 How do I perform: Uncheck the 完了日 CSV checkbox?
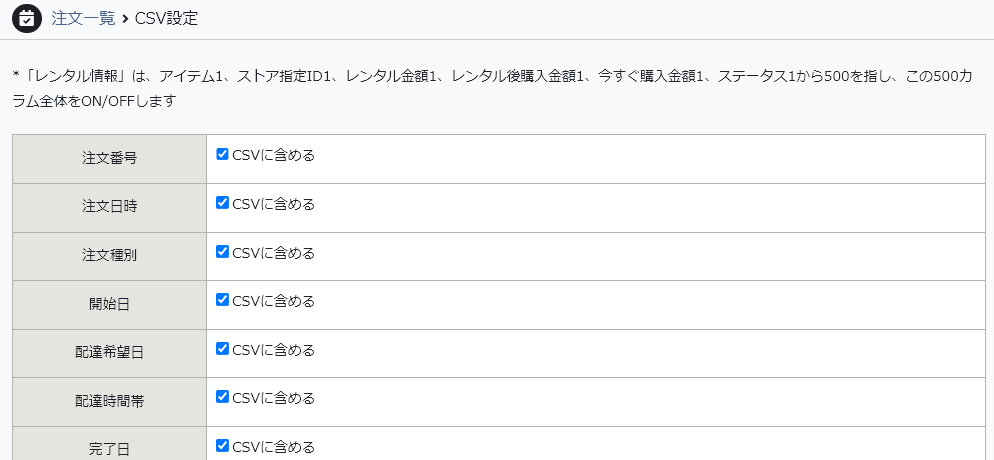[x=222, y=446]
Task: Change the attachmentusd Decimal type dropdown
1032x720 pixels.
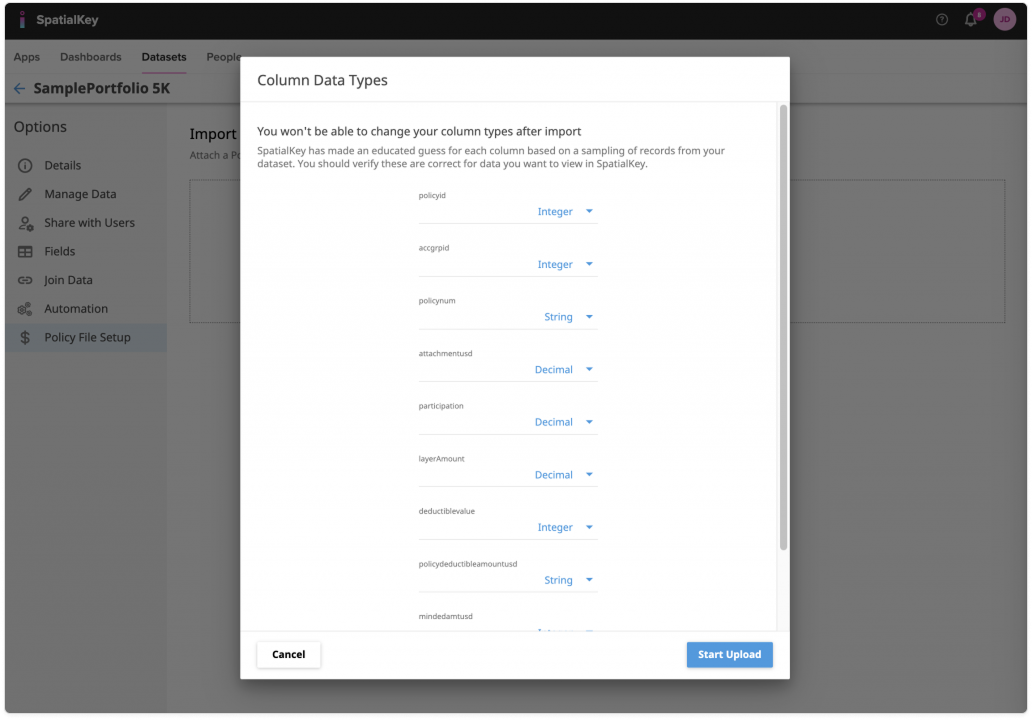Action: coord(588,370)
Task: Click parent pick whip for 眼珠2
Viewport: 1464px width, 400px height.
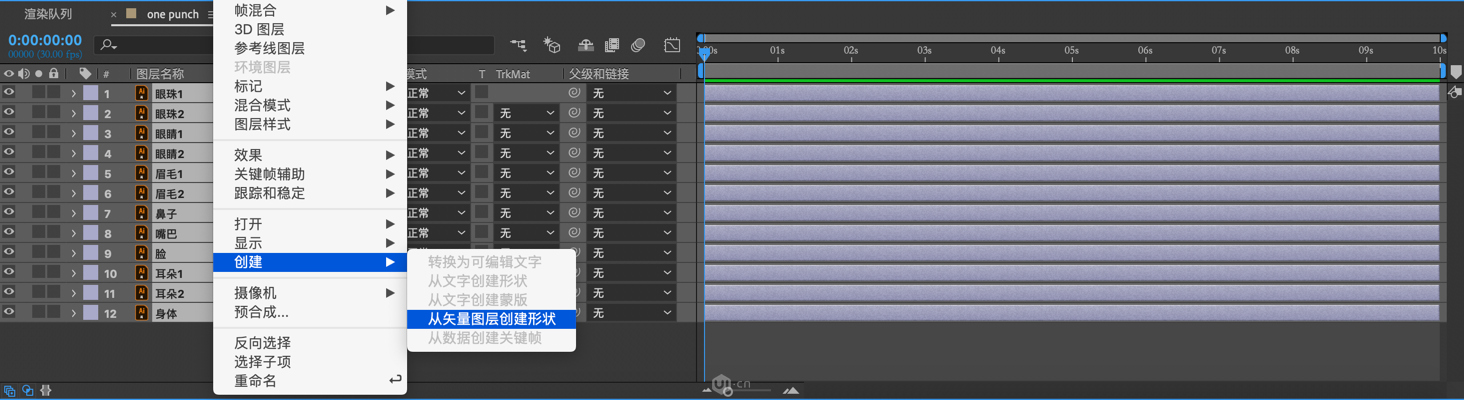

= = = = = = =

REQUIREMENT - What is needed is an exact reproduction of the data, pictures excluded.

TASK OUTPUT -
 How do I perform: Uncheck the 完了日 CSV checkbox?
[x=222, y=446]
Task: Change the attachmentusd Decimal type dropdown
1032x720 pixels.
Action: coord(588,370)
Task: Click parent pick whip for 眼珠2
Viewport: 1464px width, 400px height.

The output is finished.